# Start of Records provided

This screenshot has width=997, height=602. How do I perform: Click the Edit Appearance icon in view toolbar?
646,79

# End of Records provided
# Start of Records provided

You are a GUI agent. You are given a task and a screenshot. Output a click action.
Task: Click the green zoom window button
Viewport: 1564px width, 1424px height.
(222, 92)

# End of Records provided

Tally the lines in the rows above that contain the string "height", with case counting. Reply with the number alone.

2